Return, word for word, only the lines of the data below that lie between the line with "Instruction: Select the" and the line with "756x542 pixels.", those two lines included.

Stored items
.....
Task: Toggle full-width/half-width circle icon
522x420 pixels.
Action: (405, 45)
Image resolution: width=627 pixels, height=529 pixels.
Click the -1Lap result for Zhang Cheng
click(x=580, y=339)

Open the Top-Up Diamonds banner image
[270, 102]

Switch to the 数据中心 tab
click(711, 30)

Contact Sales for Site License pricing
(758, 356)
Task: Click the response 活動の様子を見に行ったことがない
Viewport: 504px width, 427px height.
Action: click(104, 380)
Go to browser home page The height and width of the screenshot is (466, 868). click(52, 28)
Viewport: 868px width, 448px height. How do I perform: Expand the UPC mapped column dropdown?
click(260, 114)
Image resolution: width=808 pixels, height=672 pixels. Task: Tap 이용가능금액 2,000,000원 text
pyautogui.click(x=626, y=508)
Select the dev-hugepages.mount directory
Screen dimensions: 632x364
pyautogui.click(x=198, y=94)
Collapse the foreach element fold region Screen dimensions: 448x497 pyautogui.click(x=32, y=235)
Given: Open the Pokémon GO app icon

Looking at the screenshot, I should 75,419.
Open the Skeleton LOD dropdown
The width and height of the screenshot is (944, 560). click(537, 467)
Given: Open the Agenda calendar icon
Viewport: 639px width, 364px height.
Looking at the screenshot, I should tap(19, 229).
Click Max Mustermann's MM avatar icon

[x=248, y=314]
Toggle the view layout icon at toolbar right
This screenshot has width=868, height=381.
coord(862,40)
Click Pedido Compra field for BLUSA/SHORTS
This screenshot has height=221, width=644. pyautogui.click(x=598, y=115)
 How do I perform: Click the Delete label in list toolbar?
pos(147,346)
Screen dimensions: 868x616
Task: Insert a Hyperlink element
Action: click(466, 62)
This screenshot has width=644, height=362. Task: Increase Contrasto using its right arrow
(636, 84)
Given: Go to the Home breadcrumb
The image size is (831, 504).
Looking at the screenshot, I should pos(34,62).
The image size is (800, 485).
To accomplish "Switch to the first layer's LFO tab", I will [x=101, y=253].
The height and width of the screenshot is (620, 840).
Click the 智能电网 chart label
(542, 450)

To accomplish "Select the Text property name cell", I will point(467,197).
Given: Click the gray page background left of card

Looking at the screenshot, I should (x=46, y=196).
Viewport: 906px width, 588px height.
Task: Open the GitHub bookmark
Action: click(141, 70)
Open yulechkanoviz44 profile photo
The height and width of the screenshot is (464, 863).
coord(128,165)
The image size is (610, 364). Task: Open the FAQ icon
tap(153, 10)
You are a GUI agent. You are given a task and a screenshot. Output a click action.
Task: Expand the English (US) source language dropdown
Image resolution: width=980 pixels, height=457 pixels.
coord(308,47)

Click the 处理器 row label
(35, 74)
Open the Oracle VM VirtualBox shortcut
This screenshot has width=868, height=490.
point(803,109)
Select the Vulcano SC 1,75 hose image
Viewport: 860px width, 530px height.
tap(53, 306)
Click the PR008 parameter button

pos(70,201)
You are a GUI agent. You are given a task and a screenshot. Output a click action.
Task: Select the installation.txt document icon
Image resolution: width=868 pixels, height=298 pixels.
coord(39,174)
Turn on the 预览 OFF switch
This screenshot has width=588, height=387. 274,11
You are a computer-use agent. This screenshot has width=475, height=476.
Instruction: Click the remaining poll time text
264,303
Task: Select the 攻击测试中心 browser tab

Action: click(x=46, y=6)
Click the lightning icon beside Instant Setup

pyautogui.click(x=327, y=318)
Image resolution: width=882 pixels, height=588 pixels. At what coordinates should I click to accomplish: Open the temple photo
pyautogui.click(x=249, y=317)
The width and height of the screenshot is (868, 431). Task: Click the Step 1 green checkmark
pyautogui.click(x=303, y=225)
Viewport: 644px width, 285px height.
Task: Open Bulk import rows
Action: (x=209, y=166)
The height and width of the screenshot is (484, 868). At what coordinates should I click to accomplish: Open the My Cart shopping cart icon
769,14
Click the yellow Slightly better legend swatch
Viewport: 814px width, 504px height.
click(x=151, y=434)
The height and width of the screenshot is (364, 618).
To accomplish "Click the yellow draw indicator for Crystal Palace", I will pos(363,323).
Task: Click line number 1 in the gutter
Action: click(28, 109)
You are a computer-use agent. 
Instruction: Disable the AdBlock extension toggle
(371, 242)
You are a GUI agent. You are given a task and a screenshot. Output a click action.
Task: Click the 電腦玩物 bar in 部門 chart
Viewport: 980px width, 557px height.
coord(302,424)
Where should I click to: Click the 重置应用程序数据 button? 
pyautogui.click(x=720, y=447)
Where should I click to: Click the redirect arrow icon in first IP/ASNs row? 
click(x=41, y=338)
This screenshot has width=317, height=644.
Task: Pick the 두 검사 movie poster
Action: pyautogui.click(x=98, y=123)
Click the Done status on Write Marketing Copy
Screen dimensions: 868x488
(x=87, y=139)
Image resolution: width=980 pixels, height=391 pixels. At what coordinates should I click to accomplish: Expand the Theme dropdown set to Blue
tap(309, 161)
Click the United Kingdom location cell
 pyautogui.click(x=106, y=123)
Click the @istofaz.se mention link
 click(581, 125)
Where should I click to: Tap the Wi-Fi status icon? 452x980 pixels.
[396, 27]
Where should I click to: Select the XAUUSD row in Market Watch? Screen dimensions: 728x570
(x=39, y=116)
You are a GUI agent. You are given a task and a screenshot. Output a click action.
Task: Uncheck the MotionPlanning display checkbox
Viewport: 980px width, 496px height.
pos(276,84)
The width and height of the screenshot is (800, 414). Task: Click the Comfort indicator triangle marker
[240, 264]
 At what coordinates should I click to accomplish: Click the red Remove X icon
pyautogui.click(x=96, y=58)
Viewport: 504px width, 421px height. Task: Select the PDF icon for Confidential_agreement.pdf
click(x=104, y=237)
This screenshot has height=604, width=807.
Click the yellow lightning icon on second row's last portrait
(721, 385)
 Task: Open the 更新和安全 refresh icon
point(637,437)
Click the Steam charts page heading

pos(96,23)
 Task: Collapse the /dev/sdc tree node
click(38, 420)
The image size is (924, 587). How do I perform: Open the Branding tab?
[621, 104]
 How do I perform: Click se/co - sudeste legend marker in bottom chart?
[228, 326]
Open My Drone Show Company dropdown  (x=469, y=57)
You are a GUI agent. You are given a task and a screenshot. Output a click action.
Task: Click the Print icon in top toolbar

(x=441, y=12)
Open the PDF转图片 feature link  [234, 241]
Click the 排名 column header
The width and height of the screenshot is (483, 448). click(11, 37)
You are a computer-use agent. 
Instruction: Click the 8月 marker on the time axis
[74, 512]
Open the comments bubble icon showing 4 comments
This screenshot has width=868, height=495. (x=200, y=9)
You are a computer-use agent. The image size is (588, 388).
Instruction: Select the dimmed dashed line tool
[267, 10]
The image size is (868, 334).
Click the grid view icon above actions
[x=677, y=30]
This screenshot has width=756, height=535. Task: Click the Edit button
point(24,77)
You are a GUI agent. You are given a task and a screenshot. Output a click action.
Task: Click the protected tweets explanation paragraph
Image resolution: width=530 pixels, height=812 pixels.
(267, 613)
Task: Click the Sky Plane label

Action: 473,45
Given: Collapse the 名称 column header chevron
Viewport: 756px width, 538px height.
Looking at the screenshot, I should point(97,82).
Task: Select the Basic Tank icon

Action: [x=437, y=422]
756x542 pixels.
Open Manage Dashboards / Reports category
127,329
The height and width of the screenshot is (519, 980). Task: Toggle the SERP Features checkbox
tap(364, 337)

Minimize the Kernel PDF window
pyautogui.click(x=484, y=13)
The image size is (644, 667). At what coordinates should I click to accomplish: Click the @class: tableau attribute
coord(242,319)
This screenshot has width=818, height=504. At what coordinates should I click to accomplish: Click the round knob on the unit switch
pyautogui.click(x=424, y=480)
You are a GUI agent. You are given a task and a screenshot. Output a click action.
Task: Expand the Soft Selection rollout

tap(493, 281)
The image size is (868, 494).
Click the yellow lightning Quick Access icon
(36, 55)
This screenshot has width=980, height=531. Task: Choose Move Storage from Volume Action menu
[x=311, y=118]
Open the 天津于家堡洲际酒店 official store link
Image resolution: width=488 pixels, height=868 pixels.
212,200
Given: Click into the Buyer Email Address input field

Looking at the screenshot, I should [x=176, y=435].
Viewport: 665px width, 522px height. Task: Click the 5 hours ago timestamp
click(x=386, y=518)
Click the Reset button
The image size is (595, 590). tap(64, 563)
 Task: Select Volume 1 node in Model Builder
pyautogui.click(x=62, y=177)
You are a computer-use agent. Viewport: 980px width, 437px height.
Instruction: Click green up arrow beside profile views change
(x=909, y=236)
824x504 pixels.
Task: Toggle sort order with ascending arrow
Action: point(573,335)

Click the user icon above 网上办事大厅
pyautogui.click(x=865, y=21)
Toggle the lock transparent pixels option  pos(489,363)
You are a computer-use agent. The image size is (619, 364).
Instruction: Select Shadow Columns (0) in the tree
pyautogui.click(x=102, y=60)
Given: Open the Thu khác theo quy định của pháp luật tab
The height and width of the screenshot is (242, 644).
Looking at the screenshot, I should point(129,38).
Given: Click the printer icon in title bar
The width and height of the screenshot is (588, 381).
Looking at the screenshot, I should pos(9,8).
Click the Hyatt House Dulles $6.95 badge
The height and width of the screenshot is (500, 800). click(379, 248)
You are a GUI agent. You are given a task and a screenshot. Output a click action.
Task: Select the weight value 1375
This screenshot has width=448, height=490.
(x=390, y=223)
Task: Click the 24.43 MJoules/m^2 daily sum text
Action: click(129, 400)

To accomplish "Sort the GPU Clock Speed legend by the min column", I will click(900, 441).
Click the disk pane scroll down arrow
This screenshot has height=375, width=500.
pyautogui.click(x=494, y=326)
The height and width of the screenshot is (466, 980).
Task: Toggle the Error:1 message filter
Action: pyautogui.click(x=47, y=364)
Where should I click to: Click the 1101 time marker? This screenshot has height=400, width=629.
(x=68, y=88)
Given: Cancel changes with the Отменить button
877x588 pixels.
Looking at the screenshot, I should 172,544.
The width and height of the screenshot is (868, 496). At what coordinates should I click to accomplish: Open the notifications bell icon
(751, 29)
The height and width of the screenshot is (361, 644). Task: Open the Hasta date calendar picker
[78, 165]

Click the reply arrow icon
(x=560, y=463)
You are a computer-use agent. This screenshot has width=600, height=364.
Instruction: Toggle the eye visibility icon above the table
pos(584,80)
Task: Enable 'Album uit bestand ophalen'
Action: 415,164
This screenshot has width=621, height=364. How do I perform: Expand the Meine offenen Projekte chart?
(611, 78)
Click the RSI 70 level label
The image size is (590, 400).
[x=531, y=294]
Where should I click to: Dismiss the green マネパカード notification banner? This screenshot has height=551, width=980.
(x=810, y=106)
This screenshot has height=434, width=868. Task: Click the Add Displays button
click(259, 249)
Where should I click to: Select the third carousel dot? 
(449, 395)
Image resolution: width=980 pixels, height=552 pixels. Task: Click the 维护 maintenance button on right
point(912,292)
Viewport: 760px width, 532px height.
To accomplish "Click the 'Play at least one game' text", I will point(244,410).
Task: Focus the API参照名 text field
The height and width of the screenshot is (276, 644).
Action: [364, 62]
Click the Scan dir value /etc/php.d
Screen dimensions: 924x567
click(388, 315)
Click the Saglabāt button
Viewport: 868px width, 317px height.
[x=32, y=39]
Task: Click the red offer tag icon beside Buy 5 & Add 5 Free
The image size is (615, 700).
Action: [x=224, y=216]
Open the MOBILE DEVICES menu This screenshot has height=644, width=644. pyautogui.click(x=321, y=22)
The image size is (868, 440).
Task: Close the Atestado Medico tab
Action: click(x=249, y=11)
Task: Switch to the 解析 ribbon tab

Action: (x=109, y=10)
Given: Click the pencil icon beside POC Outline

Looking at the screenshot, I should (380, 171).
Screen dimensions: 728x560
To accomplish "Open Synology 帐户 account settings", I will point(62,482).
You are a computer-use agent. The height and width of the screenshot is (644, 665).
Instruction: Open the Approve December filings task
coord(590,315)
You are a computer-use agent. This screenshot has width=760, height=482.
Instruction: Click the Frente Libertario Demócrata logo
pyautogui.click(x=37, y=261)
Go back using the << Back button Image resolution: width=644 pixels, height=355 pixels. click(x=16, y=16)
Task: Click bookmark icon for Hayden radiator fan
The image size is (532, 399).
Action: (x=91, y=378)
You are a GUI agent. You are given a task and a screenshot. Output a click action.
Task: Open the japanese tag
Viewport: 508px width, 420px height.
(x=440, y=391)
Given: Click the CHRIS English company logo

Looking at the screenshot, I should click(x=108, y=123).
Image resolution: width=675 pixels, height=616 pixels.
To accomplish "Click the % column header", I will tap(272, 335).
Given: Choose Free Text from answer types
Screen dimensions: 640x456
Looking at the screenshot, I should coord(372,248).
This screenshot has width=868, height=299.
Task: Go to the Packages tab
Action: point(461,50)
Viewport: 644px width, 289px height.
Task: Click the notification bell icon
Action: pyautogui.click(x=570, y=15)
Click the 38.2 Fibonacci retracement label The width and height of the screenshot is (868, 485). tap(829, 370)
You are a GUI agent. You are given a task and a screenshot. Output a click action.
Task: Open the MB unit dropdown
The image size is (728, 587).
.....
Final answer ::
Instruction: Select the dimmed dashed line tool
[267, 10]
The image size is (868, 334).
Click the grid view icon above actions
[x=677, y=30]
This screenshot has width=756, height=535. Task: Click the Edit button
point(24,77)
You are a GUI agent. You are given a task and a screenshot. Output a click action.
Task: Click the protected tweets explanation paragraph
Image resolution: width=530 pixels, height=812 pixels.
(267, 613)
Task: Click the Sky Plane label

Action: 473,45
Given: Collapse the 名称 column header chevron
Viewport: 756px width, 538px height.
Looking at the screenshot, I should point(97,82).
Task: Select the Basic Tank icon

Action: [x=437, y=422]
756x542 pixels.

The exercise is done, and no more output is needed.